Cost is a real concern. Emergency veterinary exams typically run $100 to $200, and wound treatment or laceration repair ranges from $800 to $2,500 depending on severity, location, and whether sedation or anesthesia is needed. If your dog’s original surgery was recent, call the surgeon’s office first. Some clinics will address complications from their own procedures at reduced cost.

Signs of Infection to Watch For

In the hours and days after the incident, watch the wound closely. Concerning signs include continuous dripping or seepage of blood or other fluids, blood seepage that continues beyond 24 hours, swelling that increases rather than decreases, discharge that turns thick or changes color (especially green or yellow), heat radiating from the area, a foul smell, or your dog developing a fever, becoming lethargic, or refusing food. Any of these warrant a call to your vet.

Preventing It From Happening Again

Dogs rip out stitches for one main reason: they can reach them. Licking and chewing at an incision is instinctive, and it only takes a few minutes of unsupervised access for a dog to undo a surgeon’s work. Prevention comes down to physical barriers and activity control.

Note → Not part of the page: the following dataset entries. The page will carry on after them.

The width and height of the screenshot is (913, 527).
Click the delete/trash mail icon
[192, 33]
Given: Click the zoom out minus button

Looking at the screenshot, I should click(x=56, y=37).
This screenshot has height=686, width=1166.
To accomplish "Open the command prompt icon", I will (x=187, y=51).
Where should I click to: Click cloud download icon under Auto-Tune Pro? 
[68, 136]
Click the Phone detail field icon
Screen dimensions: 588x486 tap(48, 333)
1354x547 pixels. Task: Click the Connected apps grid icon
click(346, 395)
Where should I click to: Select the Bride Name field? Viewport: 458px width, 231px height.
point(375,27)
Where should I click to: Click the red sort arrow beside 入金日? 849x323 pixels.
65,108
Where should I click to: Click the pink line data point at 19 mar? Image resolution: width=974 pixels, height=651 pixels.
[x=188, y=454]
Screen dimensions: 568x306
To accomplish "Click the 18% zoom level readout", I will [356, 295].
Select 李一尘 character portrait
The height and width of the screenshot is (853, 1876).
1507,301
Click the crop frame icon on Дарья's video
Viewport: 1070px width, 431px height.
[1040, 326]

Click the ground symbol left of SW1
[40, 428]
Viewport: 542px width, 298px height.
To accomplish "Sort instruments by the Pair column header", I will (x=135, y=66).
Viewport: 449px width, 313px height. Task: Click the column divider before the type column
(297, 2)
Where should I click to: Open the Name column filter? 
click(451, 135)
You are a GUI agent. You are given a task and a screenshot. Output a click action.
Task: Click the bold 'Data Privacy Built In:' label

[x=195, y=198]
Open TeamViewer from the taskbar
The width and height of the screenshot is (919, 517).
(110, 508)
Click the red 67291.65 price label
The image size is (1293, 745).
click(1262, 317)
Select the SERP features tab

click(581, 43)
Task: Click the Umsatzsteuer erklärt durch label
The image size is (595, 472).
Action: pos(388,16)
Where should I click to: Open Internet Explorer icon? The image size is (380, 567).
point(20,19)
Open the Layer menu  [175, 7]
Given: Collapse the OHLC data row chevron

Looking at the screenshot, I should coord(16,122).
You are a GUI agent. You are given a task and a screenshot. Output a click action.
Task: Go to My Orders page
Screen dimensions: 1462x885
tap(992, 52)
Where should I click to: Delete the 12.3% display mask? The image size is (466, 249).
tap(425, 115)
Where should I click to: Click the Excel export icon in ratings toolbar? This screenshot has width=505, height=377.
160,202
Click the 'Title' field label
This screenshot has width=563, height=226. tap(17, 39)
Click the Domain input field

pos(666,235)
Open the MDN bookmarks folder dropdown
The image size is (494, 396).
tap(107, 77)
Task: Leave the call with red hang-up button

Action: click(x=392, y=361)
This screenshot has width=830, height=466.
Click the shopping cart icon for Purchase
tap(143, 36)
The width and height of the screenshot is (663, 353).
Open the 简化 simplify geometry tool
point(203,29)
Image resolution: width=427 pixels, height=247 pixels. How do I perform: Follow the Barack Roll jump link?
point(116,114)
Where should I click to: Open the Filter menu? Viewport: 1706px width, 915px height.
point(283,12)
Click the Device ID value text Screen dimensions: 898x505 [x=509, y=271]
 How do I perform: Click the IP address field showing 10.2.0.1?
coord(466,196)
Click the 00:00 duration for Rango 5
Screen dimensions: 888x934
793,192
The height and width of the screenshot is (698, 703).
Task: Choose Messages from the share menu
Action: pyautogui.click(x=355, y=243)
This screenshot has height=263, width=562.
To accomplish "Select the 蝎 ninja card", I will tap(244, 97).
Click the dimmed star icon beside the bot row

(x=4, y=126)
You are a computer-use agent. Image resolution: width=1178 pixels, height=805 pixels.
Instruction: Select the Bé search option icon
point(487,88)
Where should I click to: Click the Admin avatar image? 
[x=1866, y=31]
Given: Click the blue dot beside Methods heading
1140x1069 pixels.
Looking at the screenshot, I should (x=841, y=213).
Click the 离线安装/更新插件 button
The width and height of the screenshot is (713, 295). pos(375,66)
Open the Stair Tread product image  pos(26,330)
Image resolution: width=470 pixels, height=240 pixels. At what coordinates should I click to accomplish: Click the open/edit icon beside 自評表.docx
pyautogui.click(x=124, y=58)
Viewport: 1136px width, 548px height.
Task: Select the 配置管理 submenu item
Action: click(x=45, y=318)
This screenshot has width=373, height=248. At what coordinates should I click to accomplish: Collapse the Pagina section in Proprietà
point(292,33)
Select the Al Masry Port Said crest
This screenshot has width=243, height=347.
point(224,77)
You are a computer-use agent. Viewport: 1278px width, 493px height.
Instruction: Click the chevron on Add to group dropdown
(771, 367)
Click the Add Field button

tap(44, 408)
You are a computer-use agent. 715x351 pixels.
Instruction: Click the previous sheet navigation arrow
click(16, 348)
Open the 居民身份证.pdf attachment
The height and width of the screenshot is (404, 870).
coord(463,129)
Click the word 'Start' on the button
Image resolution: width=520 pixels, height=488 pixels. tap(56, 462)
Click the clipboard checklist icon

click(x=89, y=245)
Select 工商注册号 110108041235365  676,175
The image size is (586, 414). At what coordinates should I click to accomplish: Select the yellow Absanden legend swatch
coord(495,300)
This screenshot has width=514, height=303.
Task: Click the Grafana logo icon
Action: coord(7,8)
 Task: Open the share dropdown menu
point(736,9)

Cones, Collars, and Recovery Suits

The standard rigid plastic cone (the “cone of shame”) remains the most reliable option because it prevents dogs from reaching wounds on nearly any part of their body. It’s unpopular with dogs and owners alike, but it works. Soft fabric cones are more comfortable but easier for determined dogs to defeat.

Inflatable “doughnut” collars limit neck movement and can prevent licking of the belly or hind legs, but they won’t stop a dog from scratching at head or ear wounds with a back paw. They’re a reasonable choice only for trunk or lower-body incisions.

Recovery suits (also called surgical bodysuits) cover the trunk and sometimes the limbs, creating a physical fabric barrier over the incision. A study comparing recovery suits to rigid cones in cats found them equally effective, with animals tolerating the suits better overall. For abdominal incisions, a well-fitted recovery suit can be a good alternative, especially for dogs that become distressed or stop eating in a cone. The key word is “well-fitted.” A loose suit is easy to work around.

Keeping Your Dog Calm

High-energy dogs are the most common stitch-rippers. Running, jumping, roughhousing, and even enthusiastic tail-wagging can put enough stress on sutures to pop them. Strict rest is essential during the healing window, which is typically 10 to 14 days for skin sutures.

If your dog simply won’t settle down, ask your vet about a mild sedative. Trazodone is widely used for exactly this purpose. In a study of dogs recovering from orthopedic surgery, about 90% of owners reported that trazodone moderately or extremely improved their dog’s ability to tolerate confinement and stay calm during recovery lasting 8 to 12 weeks. It has a long safety record and can make the difference between a dog that heals uneventfully and one that tears everything open again. Gabapentin is another option some vets use, particularly when pain is contributing to restlessness.

Crate rest, baby gates to limit room access, leash-only bathroom breaks, and removing opportunities for jumping on furniture all help. If you had the cone off “just for a minute” when the stitches came out, you’re not alone. It’s one of the most common scenarios. Going forward, the cone stays on at all times, including during sleep, unless you are actively watching your dog with your full attention.